The pressure of a fluid flowing through a closed system, \( P \), after \( t \) seconds can be modeled by the function \( P(t)=100+40 \sin \left(\frac{9 \pi}{4} t\right) \). Answer parts (a) through (c) below. (a) In the interval \( [0,1] \), determine the times at which the pressure of the fluid is 100 mmHg . The solution set is \( \{\square \). (Type an integer or decimal rounded to two decimal places as needed. Use a comma to separate answers as needed.)

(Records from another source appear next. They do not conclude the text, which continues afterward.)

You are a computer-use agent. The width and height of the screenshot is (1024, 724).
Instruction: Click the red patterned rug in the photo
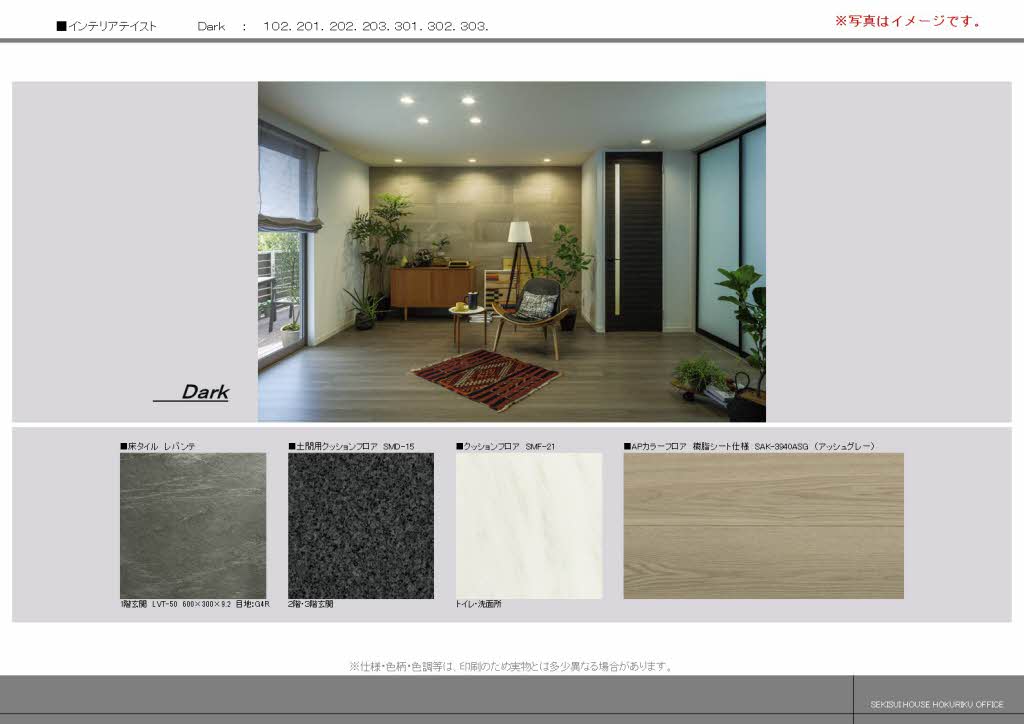click(486, 379)
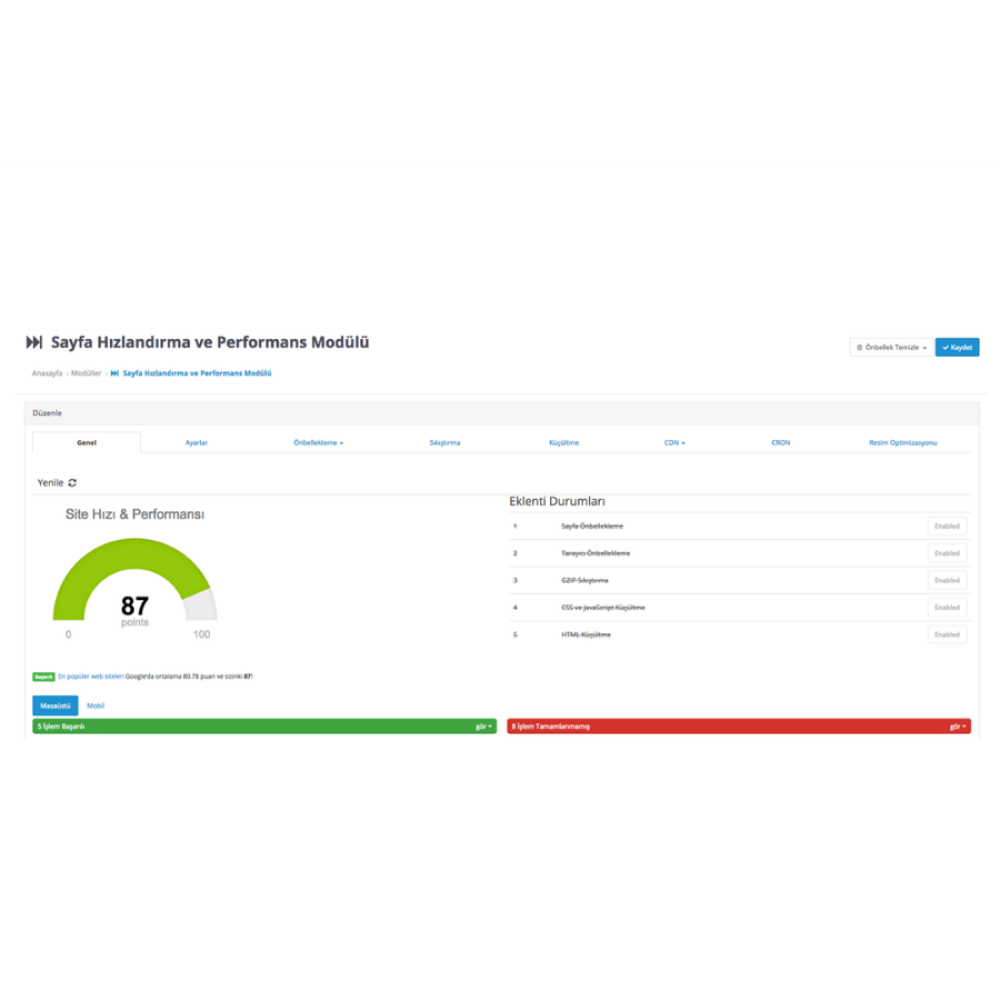Image resolution: width=1000 pixels, height=1000 pixels.
Task: Open the Önbellek Temizle dropdown
Action: click(892, 347)
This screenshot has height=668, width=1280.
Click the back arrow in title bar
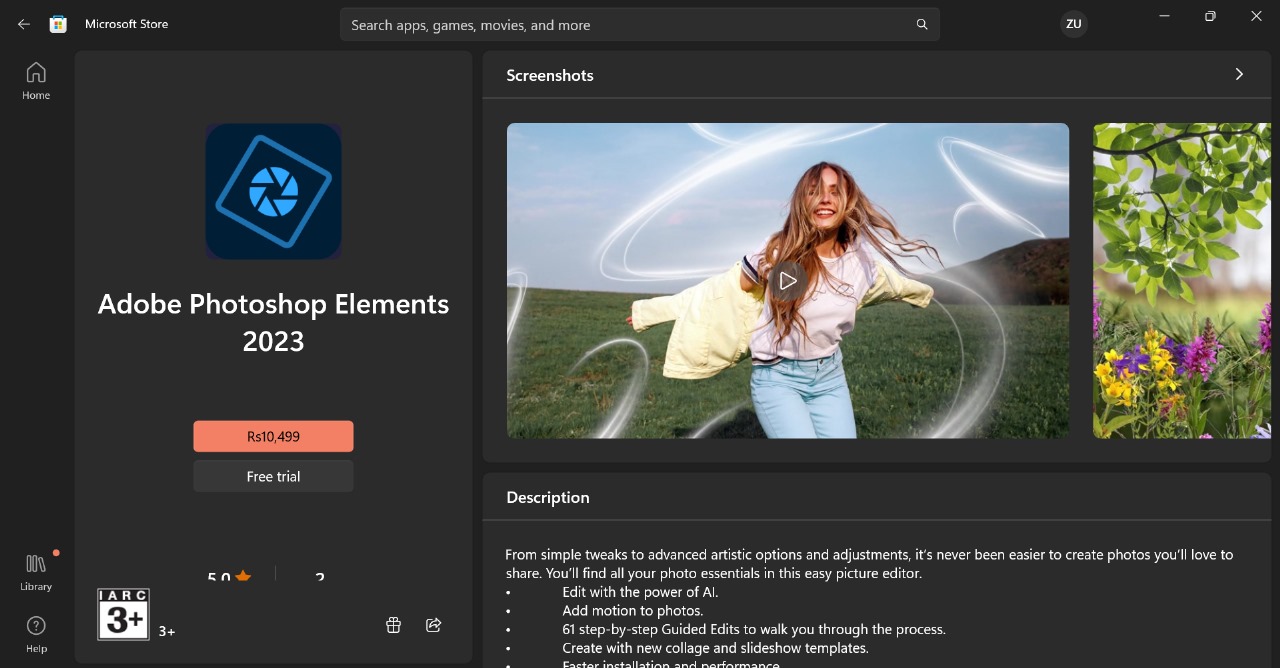[x=24, y=24]
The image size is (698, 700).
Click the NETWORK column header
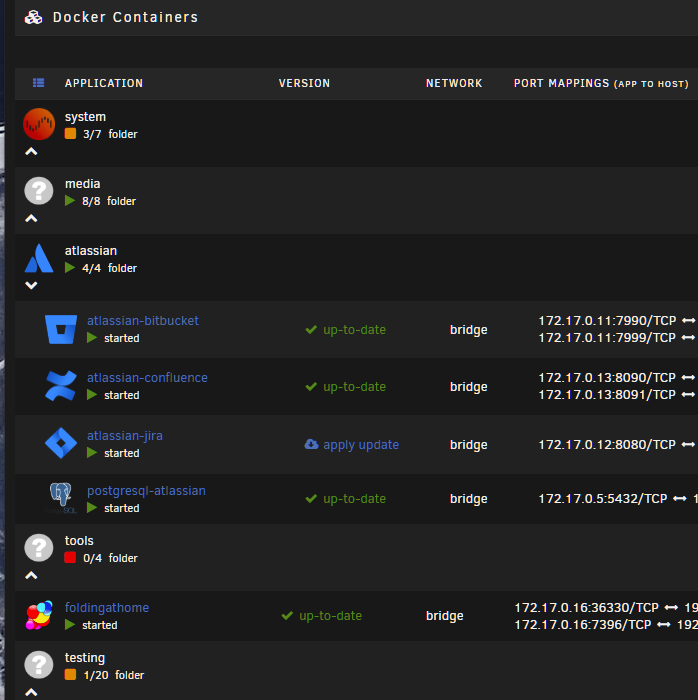[x=454, y=83]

To find the times \( t \) at which the pressure \( P(t) = 100 \) mmHg in the interval \( [0, 1] \), we set the equation: \[ 100 + 40 \sin\left(\frac{9 \pi}{4} t\right) = 100 \] Subtracting 100 from both sides gives us: \[ 40 \sin\left(\frac{9 \pi}{4} t\right) = 0 \] Dividing by 40 yields: \[ \sin\left(\frac{9 \pi}{4} t\right) = 0 \] The sine function equals zero at integer multiples of \( \pi \): \[ \frac{9 \pi}{4} t = n\pi \quad \text{for integers } n \] Solving for \( t \): \[ t = \frac{4n}{9} \] Now we substitute integer values to find \( t \) within the interval \( [0, 1] \): - For \( n = 0 \): \[ t = \frac{4 \cdot 0}{9} = 0 \] - For \( n = 1 \): \[ t = \frac{4 \cdot 1}{9} \approx 0.44 \] - For \( n = 2 \): \[ t = \frac{4 \cdot 2}{9} \approx 0.89 \] - For \( n = 3 \): \[ t = \frac{4 \cdot 3}{9} \approx 1.33 \quad \text{(This is outside the interval [0,1])} \] Therefore, the times at which the pressure of the fluid is 100 mmHg in the interval \( [0, 1] \) are: \[ \{0, 0.44, 0.89\} \] The solution set is \( \{0, 0.44, 0.89\} \).